Buckthorn Information

2019 Annual Report

December 2019

Annual Report: Buckthorn Project

The Cedar Lake Buckthorn Project is a volunteer effort designed to educate the public on the danger of this invasive tree in damaging our woodlots. It limits regeneration of native trees, & will ultimately restrict use of our woods for a variety of recreational purposes. It is one of many invasive species for which there continues to be no natural controls and can be found throughout many of our forests and woodlots.

Since 2012 the Cedar Lake project has served approximately 200 landowners throughout the area by providing training and resources to help identify and control buckthorn. This project has resulted in minimum costs to the township and has been maintained through grants from the Department of Natural Resources and donations from landowners using supplies. The following is a summation of activities during 2019.

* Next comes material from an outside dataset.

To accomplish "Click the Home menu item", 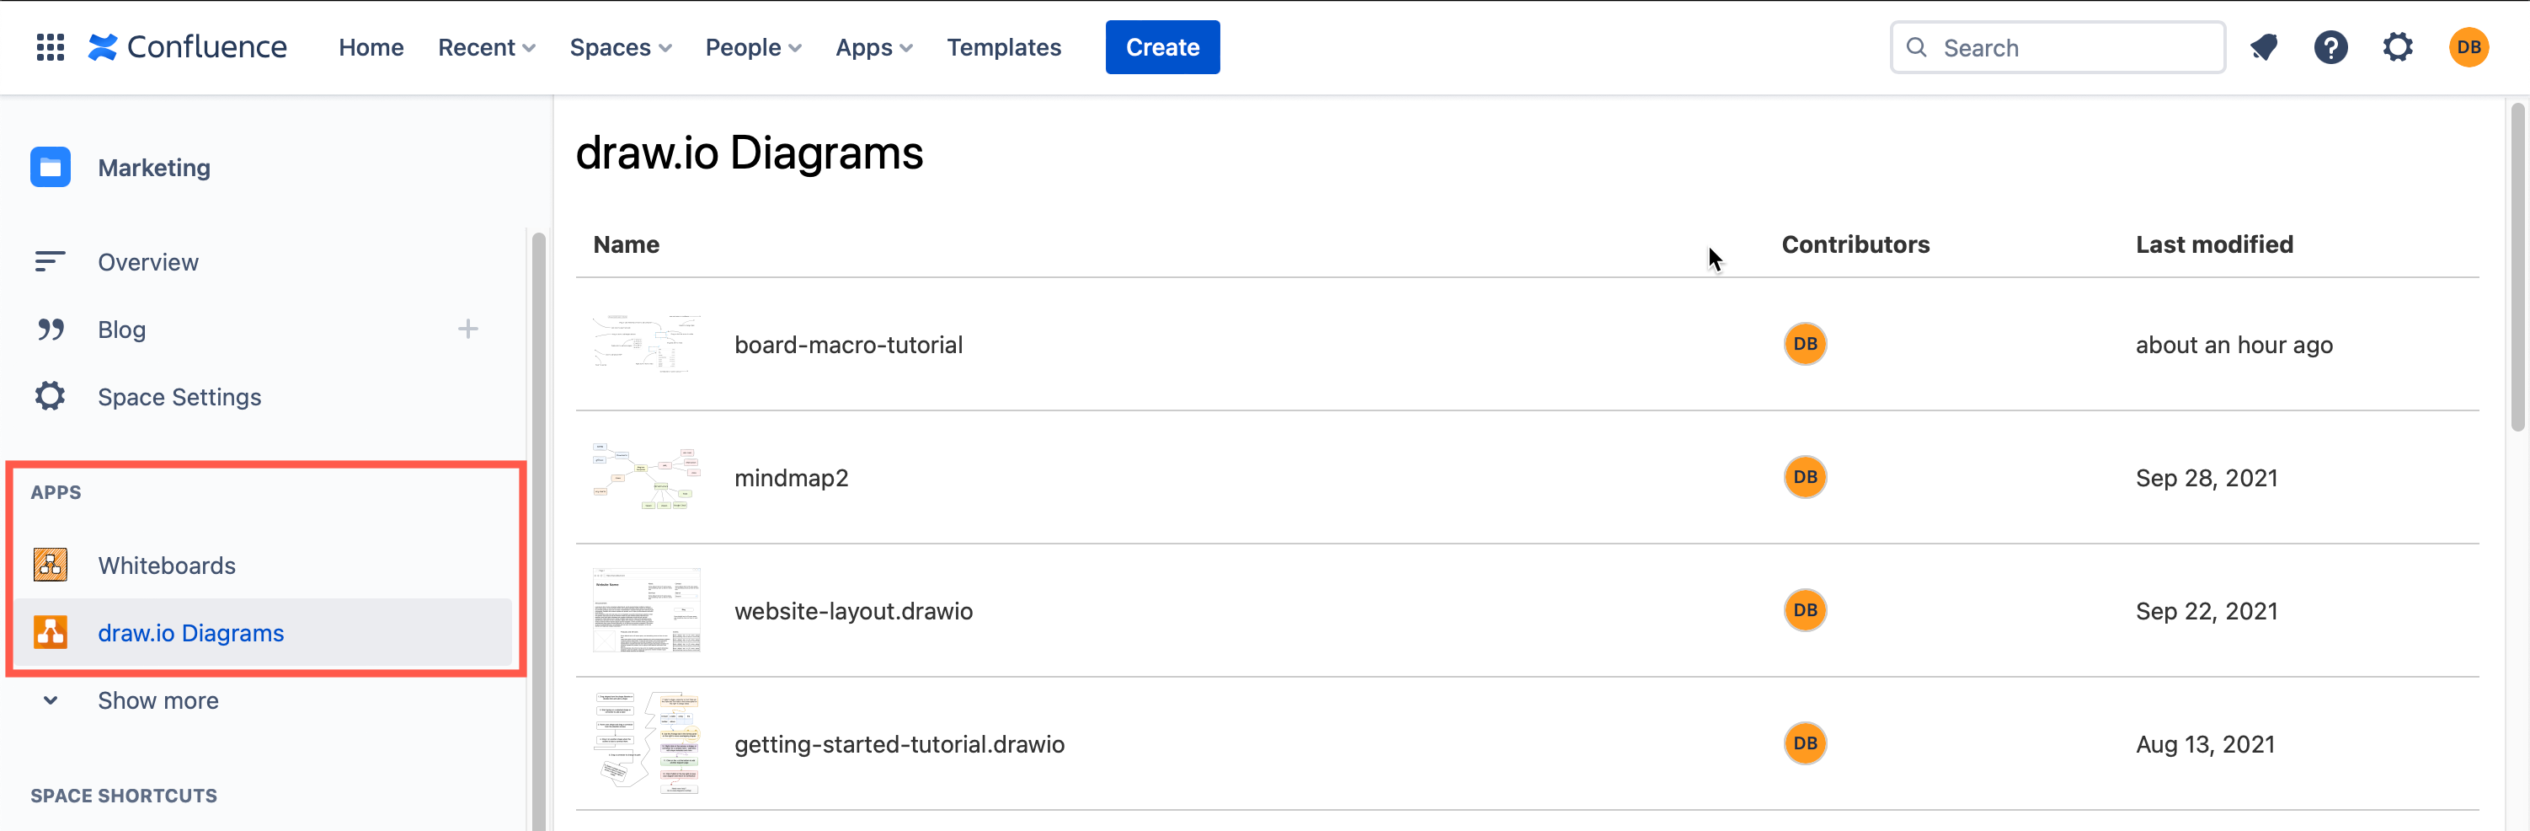I will 370,46.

With weather related issues in both spring and fall there was minimum activity during both times and it appeared it would be a slow year. However, during late fall there was a surge of interest resulting in increased activity. Two events appear to have been relevant including opening of a new (satellite) program in Cameron and a surge of buckthorn coverage in the Rice Lake Chronotype. By later fall the green leaves of buckthorn became even more evident, perhaps because we are more aware and because it is rapidly spreading.

One goal of the second DNR grant (2016) was to replicate the Cedar Lake project by establishing a second service in Cameron, which initially failed due to lack of available space. However, in August of 2019 space became available at the high school and we were in business. This new service was widely advertised in area papers, there were articles by Dave Greshner and the increased presence of buckthorn in villages and the countryside. This resulted in an unusually busy late season.

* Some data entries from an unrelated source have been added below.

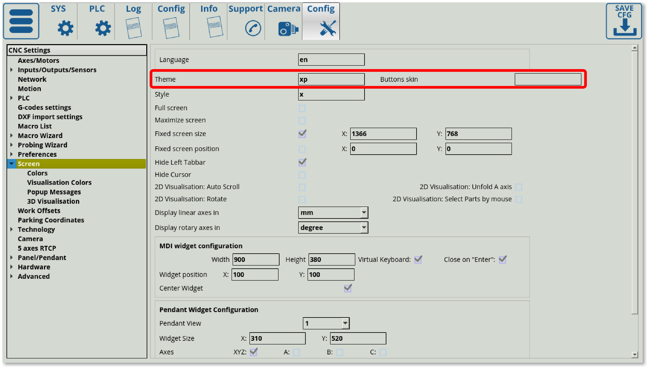Select Network in CNC Settings
This screenshot has height=367, width=647.
(32, 79)
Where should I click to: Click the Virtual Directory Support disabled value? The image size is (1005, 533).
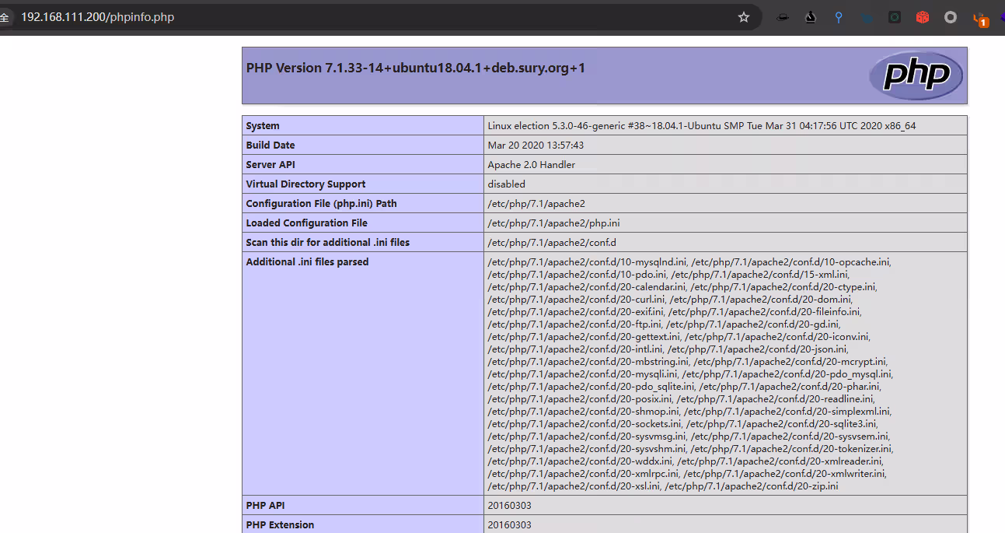pos(506,184)
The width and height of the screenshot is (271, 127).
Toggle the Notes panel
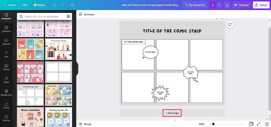[85, 124]
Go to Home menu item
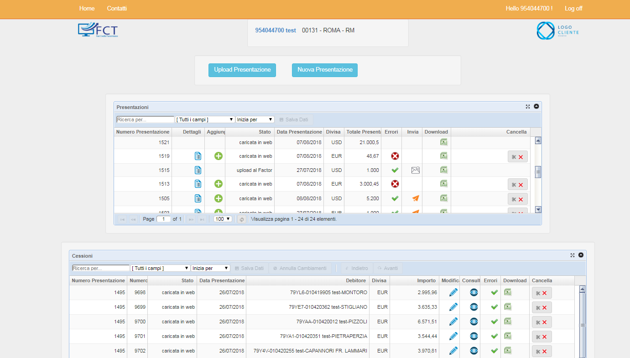The width and height of the screenshot is (630, 358). (x=87, y=9)
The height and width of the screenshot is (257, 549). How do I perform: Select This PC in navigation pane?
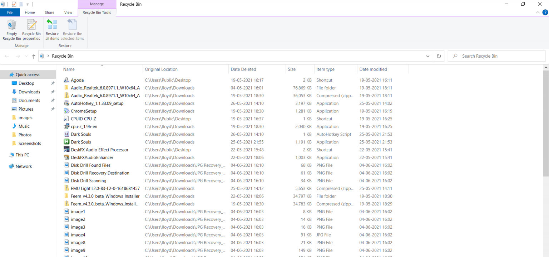(22, 155)
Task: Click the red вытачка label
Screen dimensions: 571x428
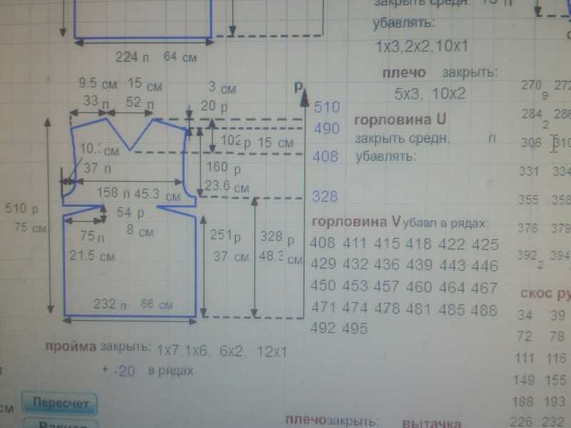Action: [432, 422]
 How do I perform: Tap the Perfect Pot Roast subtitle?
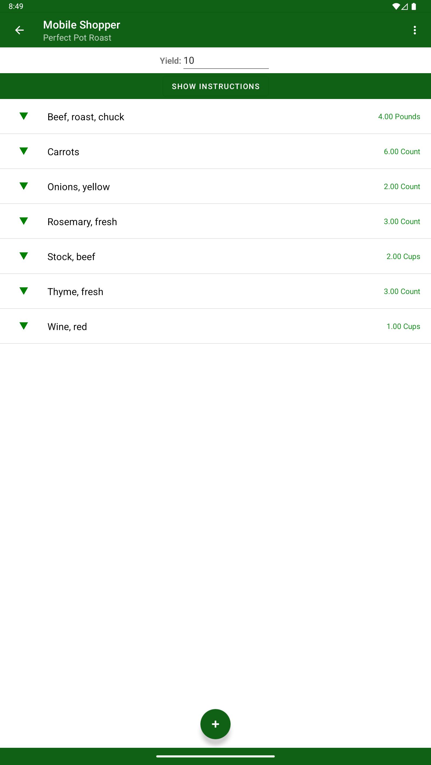tap(77, 38)

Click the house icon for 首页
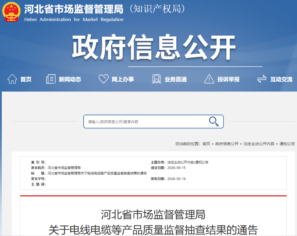click(x=12, y=79)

It has also been recently learned that a resident who has a local tree business and has been

receiving assistance from the Cedar Lake project on his personal property, has decided to expand his services to include working with buckthorn. He has had several requests from landowners for buckthorn assistance prompting him to become licensed and provide a new professional service. I would like to think the Cedar Lake project has been at least somewhat responsible for the increased awareness and need.

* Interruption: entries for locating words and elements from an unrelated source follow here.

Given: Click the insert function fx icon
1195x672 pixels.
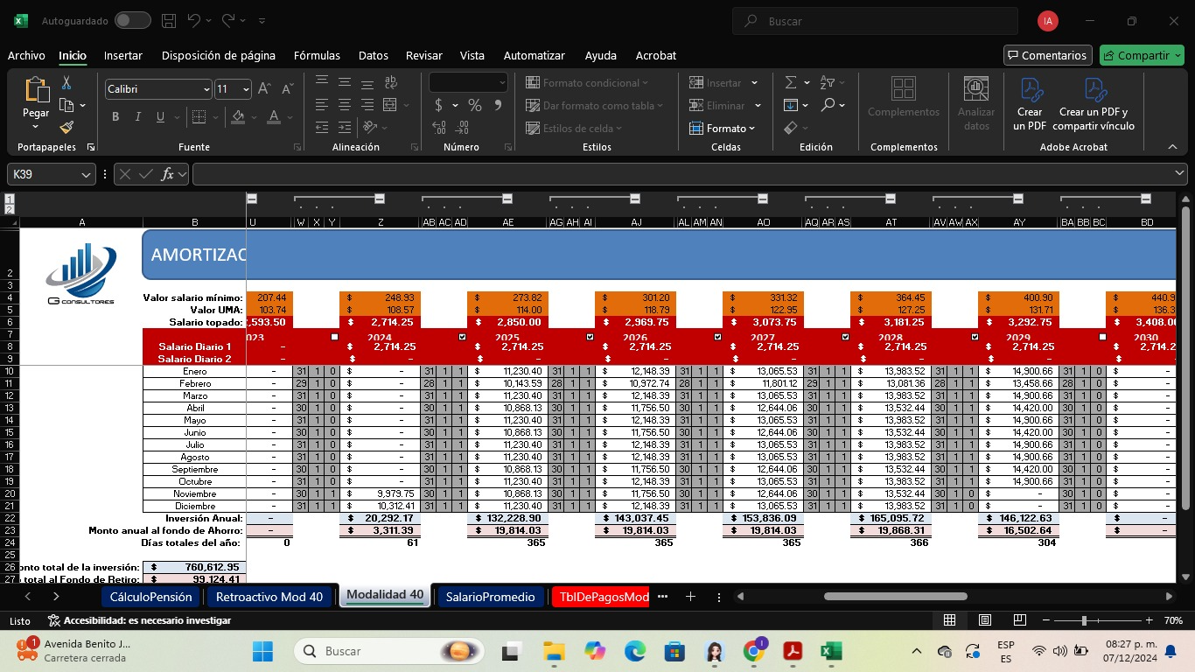Looking at the screenshot, I should [x=167, y=174].
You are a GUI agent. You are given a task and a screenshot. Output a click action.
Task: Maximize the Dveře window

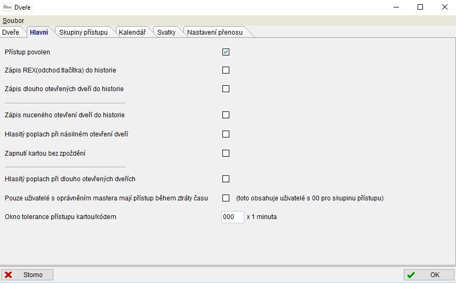click(x=420, y=7)
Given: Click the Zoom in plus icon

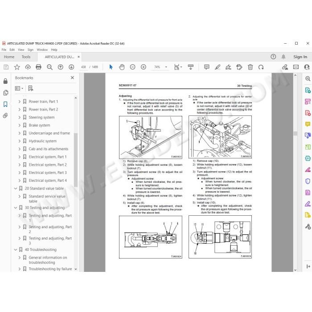Looking at the screenshot, I should [143, 67].
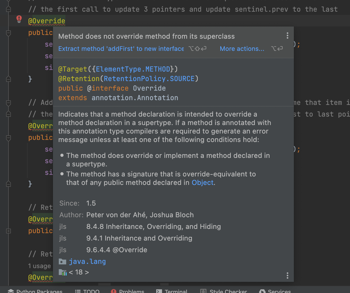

Because the buckthorn account had maintained a significant financial balance I made the decision this year to help Cedar Lake Township residents access supplies without asking for a donation. One landowner still made a donation. I do not plan to continue this practice at least in the immediate future. ·

As many already know I have recently moved from Mikana and will be a Rice Lake resident effective next April. I continue to have a strong interest in the threat buckthorn poses to our woodlots and forests & have agreed to continue as volunteer coordinator of this project until a replacement is found.

In closing I would add that Jean & I have thoroughly enjoyed being a Cedar Lake resident the past 28 years, enjoyed the fellowship of the community and the opportunity to be part of a number of events.

Dick Ballou

2018 Annual Report

Cedar Lake Buckthorn Project  - 2018 Annual Report

This volunteer program continues to roll along from mid -April through late October with a variety of activities from requests for supplies, loan of equipment, individual consultations and group trainings. Most of the individual meetings are at the Town Shop but I also go to individual properties to identify buckthorn and advise landowners on suggested treatment/removal plans. We occasionally get a new landowner(s) from Cedar Lake, such as 3-4 homeowners in the tagalong area, though most of the requests are from neighboring townships. We continue to be the only such volunteer service of this nature throughout the area if not the state.

In October I submitted the final claim from the second grant from DNR and surprisingly a check was received in November, giving the project a significant financial balance.  In addition there is probably another $1,000 in inventory at the shop. My purpose has been to have a sufficient balance to cover unanticipated expenses including being able to take on larger projects.

The purpose of this project has been to assist local landowners but also to educate them of the threat that buckthorn represents. A woodlot overrun with buckthorn will soon leave the land of little value for logging, hunting or other recreational use. The general public including landowners, lawmakers at all levels and sportsman, as a whole, remain ignorant of the threat. Buckthorn destroys use of land just as aquatic invasive plants destroy water quality.

The Cedar Lake Project has also become part of a 5 county effort in cooperation with DNR offices, Forestry, Soil and Water specialists. With our grant we have assisted those agencies with supplies and in providing local trainings. This was money we had planned for developing a second training video. Unfortunately those folks, who are the experts, do not have sufficient funding to remove buckthorn on public land or truly help the private landowner beyond education and technical assistance. It is the primary reason our project has served over 200 landowners since opening up in 2012.

All fiscal transactions go through the town books, which creates some work for Mary Helen and an occasional inconvenience for Scott at the Shop but otherwise no cost to Cedar Lake. I did transfer $100 to the Shop last year to cover copy costs etc.